Hay un eterno debate sobre la Sanidad pública en Canarias. Un debate que siempre oculta dos hechos objetivamente indiscutibles: que el Gobierno español ha recortado los fondos que manda a las autonomías para cubrir los costos de ese servicio y que, pese a eso, seguimos teniendo una de las mejores sanidades públicas del mundo mundial.

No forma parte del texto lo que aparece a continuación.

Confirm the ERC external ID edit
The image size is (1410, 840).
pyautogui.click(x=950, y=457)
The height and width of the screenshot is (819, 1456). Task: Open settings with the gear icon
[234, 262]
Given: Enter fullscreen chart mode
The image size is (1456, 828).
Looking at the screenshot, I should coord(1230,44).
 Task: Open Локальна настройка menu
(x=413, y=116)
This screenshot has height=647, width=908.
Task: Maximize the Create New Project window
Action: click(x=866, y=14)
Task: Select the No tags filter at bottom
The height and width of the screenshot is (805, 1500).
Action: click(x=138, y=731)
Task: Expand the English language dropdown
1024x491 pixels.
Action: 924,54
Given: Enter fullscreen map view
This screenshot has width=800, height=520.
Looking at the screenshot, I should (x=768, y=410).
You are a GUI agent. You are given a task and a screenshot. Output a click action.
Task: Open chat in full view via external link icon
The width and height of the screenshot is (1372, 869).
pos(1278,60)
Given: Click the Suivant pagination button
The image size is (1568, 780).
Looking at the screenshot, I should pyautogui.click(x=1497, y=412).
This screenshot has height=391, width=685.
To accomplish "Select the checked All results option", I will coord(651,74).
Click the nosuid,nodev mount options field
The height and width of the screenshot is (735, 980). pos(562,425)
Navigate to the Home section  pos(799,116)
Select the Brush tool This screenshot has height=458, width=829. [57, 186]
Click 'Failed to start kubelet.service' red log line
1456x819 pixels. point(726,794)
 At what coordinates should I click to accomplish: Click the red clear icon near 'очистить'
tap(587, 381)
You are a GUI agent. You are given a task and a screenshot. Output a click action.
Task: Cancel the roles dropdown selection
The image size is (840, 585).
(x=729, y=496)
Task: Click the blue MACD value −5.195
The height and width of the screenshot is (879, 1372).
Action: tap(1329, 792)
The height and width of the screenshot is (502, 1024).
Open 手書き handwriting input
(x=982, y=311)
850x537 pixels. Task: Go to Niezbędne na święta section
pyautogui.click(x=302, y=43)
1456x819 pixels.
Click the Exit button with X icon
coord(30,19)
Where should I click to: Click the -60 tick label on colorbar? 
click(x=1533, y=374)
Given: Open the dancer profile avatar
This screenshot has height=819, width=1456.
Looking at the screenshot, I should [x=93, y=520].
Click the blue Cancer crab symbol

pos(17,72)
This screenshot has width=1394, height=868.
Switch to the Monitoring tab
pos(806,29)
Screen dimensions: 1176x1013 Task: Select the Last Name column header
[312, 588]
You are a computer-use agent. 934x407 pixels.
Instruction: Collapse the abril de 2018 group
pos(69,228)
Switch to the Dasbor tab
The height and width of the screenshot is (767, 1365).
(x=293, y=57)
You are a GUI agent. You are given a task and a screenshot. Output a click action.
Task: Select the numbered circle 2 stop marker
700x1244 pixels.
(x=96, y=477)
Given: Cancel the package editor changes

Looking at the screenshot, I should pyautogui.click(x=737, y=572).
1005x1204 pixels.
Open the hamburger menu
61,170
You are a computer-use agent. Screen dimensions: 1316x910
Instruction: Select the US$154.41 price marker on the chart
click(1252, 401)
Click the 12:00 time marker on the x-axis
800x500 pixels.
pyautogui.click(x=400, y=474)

Pero que el sistema funcione no supone que no discutamos sobre cómo mejorarlo. Lo primero es hablar de lo que cuesta. La Sanidad pública la pagamos con nuestros impuestos, no es un regalo de los cielos. Que la financiación del Gobierno central haya bajado un 20% desde el año 2010 hasta hoy significa que los canarios tenemos que poner más de nuestros propios recursos fiscales. Unas comunidades ponen más dinero y otras menos. Y eso ha dibujado una España en la que un vasco tiene mejor sanidad que un andaluz o un canario, porque su Gobierno pone más dinero en los presupuestos. Esto nos lleva a la triste conclusión de que los españoles reciben unos servicios sanitarios de diferente calidad según en el lugar en que residan. Tenemos enfermos de dos velocidades.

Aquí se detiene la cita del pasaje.